Condizioni non dignitose
“Le persone continuano ad arrivare”, sottolinea Bombardi, “perché vogliono arrivare nell’Unione Europea, ma diventa sempre più difficile. Quindi si fermano in questi Paesi che hanno difficoltà perché sono Paesi fragili e non hanno sistemi in grado di garantire un’accoglienza dignitosa”. Persone che arrivano alle porte dell’Ue non hanno intenzione di fermare il loro viaggio durato settimane. “Chiedere alla Bosnia Erzegovina o alla Bielorussia o alla Serbia di tenersi i migranti sul proprio territorio è quasi un’utopia perché nessuno di loro vuole restare così troppo vicino all’Unione Europea da decidere di non proseguire”, spiega ancora Bombardi, “quindi tutto questo meccanismo sta creando tensioni ulteriori, che di volta in volta vengono pagate, purtroppo dalle persone stesse, dai migranti stessi che sono costretti, come abbiamo visto in questi giorni, a dormire all’aperto e a morire di freddo”.

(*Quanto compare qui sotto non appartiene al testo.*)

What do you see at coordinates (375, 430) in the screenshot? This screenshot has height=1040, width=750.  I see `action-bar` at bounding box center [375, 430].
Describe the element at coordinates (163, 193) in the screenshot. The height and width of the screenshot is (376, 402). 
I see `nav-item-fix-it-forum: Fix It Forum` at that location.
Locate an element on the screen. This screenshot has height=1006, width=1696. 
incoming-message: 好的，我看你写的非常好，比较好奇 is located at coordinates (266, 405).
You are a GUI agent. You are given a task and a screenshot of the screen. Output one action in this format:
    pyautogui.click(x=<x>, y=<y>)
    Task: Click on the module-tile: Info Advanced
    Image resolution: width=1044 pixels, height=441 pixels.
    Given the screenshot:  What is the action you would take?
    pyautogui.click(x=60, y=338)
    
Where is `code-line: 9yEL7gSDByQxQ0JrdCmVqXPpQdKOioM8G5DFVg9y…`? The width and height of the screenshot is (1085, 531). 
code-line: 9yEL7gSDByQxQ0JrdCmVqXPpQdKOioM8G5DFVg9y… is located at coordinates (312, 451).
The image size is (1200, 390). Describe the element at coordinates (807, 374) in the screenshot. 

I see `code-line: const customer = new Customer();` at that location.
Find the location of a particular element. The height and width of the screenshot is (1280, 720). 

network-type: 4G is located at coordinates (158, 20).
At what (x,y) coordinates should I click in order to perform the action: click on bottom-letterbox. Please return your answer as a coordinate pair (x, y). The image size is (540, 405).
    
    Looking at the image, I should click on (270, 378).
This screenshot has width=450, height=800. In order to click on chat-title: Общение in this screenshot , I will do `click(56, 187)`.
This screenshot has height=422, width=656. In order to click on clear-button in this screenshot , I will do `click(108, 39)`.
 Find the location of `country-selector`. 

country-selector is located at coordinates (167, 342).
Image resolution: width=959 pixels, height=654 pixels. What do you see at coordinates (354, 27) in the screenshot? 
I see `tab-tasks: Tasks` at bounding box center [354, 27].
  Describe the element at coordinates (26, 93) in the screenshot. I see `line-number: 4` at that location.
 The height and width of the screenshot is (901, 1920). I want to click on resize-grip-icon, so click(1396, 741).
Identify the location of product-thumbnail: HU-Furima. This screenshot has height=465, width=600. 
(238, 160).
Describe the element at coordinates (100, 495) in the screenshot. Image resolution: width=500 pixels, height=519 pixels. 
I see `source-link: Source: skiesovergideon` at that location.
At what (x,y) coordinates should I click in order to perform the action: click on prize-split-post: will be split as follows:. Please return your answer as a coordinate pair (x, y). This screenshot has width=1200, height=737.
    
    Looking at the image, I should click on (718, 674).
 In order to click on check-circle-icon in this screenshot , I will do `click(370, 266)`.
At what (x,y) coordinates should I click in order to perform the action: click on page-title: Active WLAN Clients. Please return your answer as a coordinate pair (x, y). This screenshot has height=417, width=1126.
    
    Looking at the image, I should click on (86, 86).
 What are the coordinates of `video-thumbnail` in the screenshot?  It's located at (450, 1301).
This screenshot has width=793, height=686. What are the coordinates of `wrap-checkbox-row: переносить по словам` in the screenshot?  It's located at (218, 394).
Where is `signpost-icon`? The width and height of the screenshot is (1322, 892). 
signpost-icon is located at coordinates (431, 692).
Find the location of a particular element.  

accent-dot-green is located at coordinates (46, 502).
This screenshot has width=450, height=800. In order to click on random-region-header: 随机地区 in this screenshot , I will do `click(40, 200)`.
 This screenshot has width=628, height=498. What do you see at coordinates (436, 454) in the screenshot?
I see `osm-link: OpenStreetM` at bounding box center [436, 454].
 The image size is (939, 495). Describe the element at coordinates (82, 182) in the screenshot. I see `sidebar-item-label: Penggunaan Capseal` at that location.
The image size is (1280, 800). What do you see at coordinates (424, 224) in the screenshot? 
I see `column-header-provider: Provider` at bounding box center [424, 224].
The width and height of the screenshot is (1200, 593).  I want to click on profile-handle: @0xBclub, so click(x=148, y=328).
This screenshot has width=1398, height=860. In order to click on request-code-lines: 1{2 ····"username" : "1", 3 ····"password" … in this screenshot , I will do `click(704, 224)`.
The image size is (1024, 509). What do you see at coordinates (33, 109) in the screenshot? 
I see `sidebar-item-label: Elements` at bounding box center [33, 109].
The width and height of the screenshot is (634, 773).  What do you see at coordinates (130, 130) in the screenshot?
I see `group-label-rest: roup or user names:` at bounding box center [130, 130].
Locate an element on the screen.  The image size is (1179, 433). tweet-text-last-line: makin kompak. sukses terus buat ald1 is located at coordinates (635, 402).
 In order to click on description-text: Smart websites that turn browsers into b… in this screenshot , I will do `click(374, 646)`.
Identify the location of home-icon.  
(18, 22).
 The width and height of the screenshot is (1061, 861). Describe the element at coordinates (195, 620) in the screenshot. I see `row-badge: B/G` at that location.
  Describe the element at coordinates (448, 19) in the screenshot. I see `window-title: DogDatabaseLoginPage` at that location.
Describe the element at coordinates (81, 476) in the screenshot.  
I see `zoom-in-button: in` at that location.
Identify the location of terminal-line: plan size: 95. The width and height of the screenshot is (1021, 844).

L’impegno di Caritas e la società civile
In questo contesto, le reazioni della popolazione in Bosnia sono duplici. “Là dove c’è caos, e in Bosnia-Erzegovina ci sono un paio di posti come la zona di Bihac dove non si riesce a gestire il fenomeno migratorio, aumenta anche lo scontento e l’ostilità della popolazione locale, che vede o queste presenze nuove nel territorio, magari in maniera non controllata e ha paura, dando adito a molti politici antimigranti di aumentare la propria retorica xenofoba”, afferma ancora il coordinatore della Caritas. “Nei luoghi”, invece, “dove i meccanismi di accoglienza sono più ordinati e meglio organizzati, anche la popolazione locale è meno ostile”. “Io sono a Sarajevo dove con tutte le difficoltà del caso, però il sistema dell’accoglienza è un po’ più ordinato e non c’è quella ostilità che invece altrove è presente”. “Anche noi come Caritas, sperimentiamo gli ostacoli più difficili là dove c’è un’emergenza e un contesto complicato”, conclude. “Dove invece si riesce a costruire e a gestire dei servizi ordinati, delle accoglienze ordinate si può dare un volto anche più umano a questa accoglienza da parte delle comunità che ospitano questi migranti”.